• **WORK REQUIRED**
Would you find each line in the entries below with the string "agent" and copy it?

Saved data entries
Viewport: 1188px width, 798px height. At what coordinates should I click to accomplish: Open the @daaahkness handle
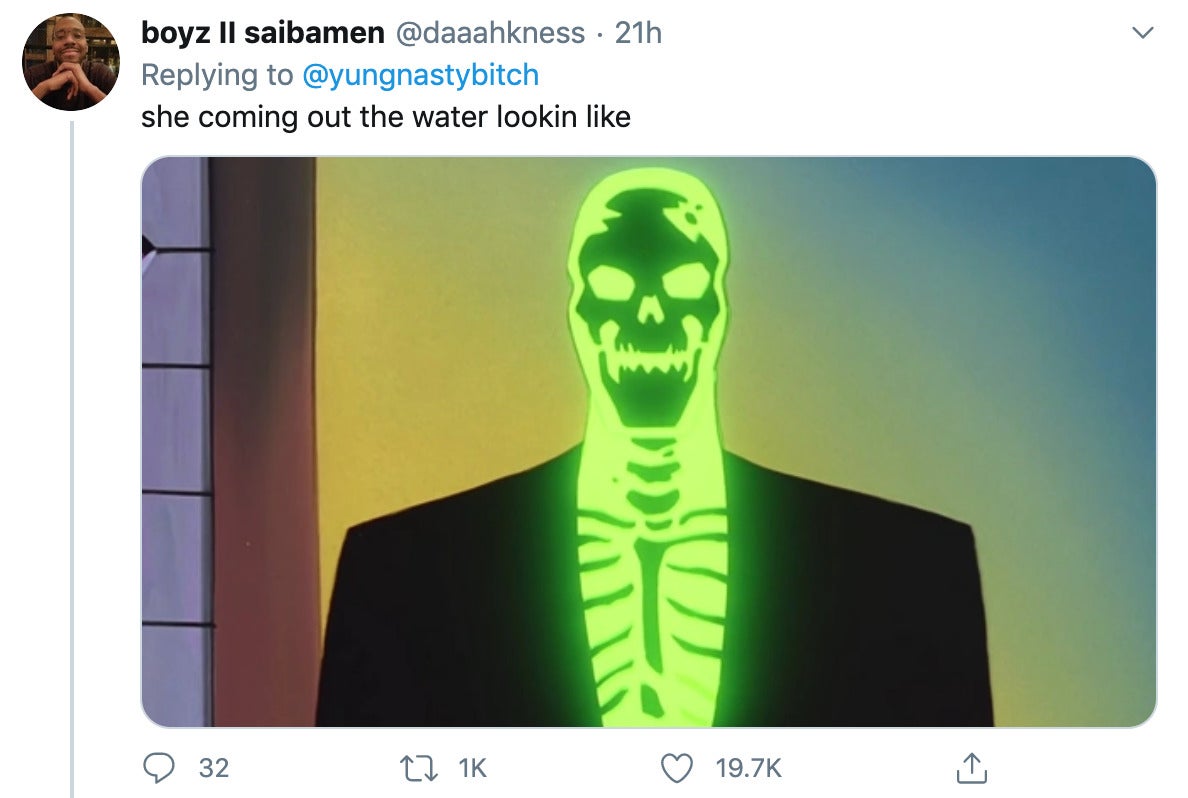point(490,33)
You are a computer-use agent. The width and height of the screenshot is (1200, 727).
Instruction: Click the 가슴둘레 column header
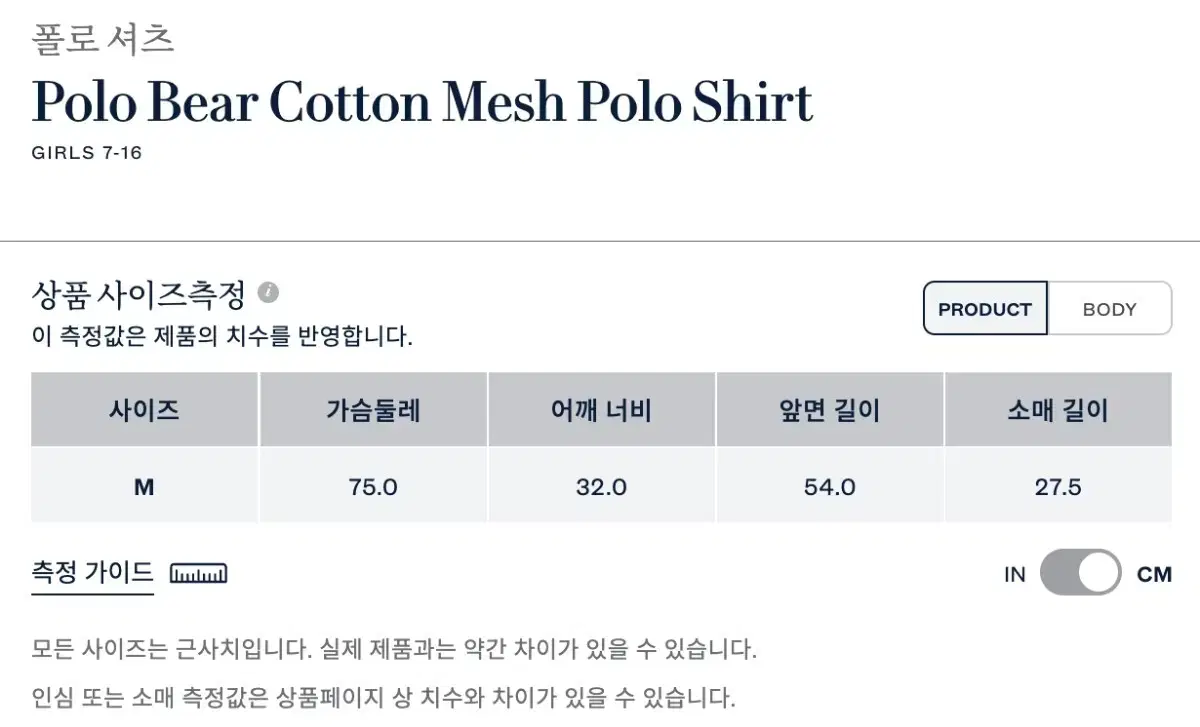coord(373,409)
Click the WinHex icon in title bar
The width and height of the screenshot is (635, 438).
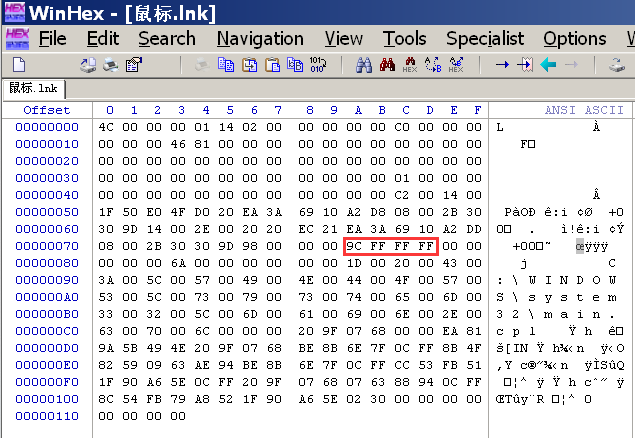click(x=16, y=13)
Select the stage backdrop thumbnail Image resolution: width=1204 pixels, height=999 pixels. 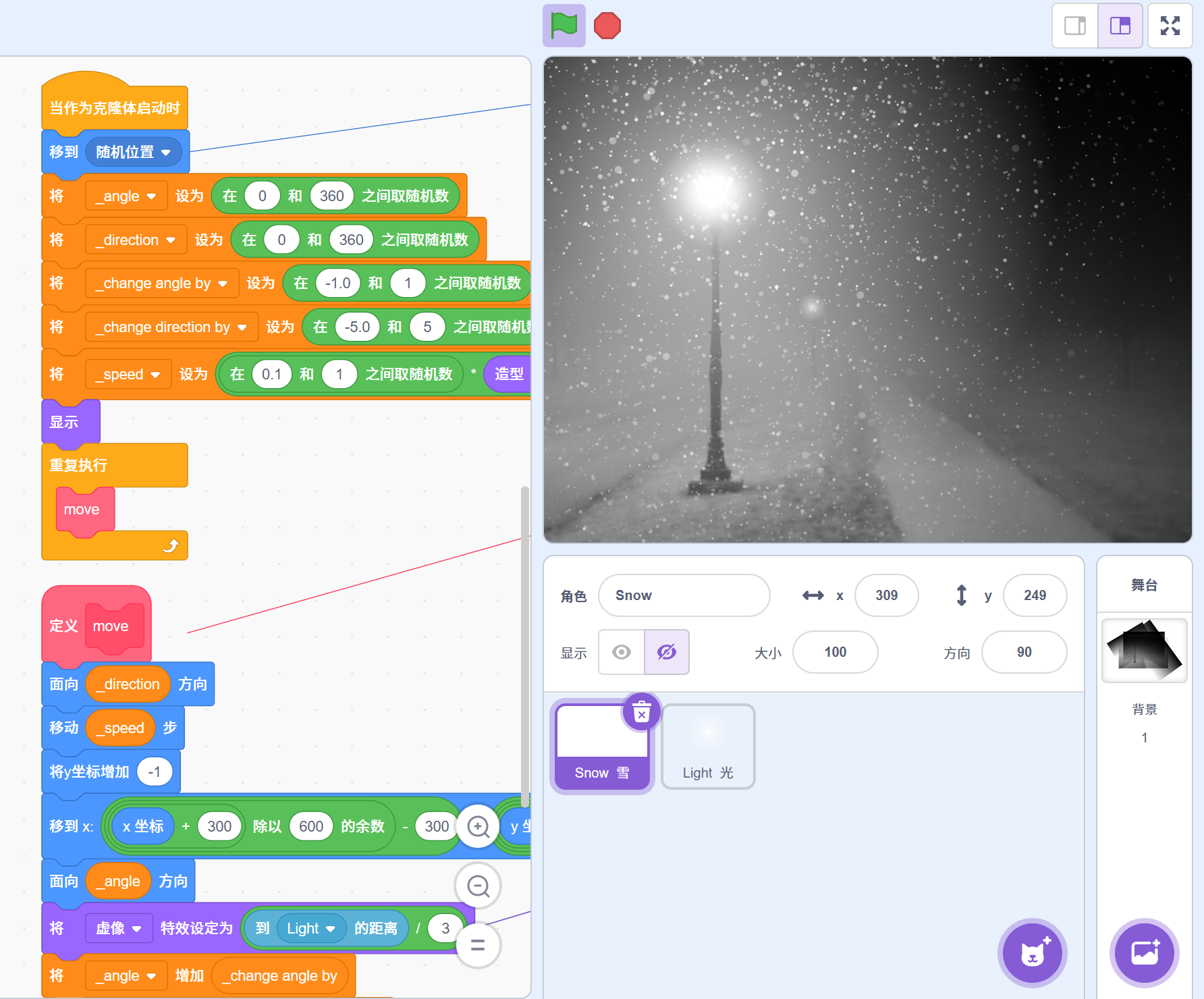[x=1144, y=651]
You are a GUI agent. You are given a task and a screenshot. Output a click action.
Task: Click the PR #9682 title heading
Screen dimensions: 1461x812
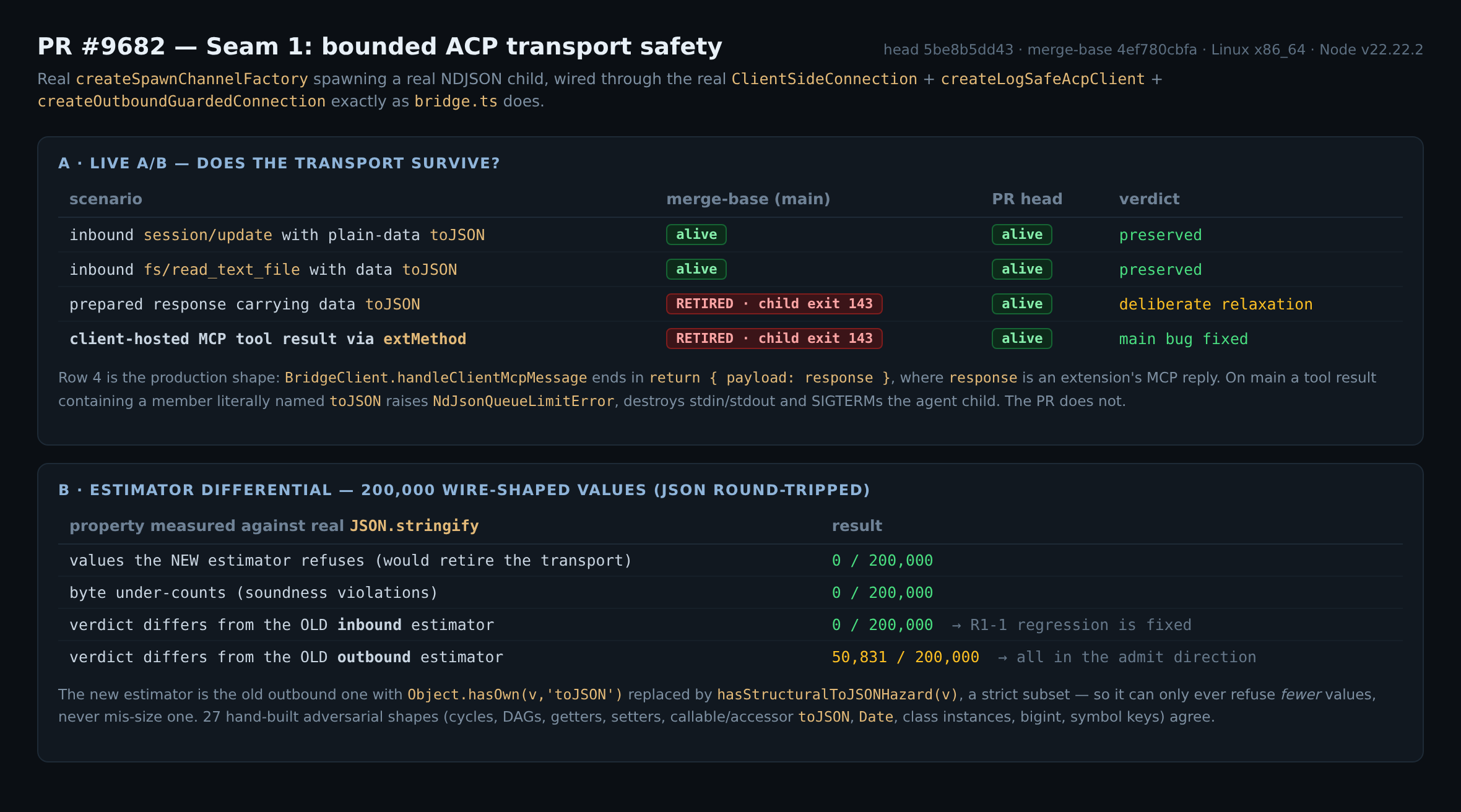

• **RESPONSE TO THIS EXERCISE**
You are a computer-use agent. The width and height of the screenshot is (1200, 727).
You are a GUI agent. You are given a task and a screenshot. Output a click action.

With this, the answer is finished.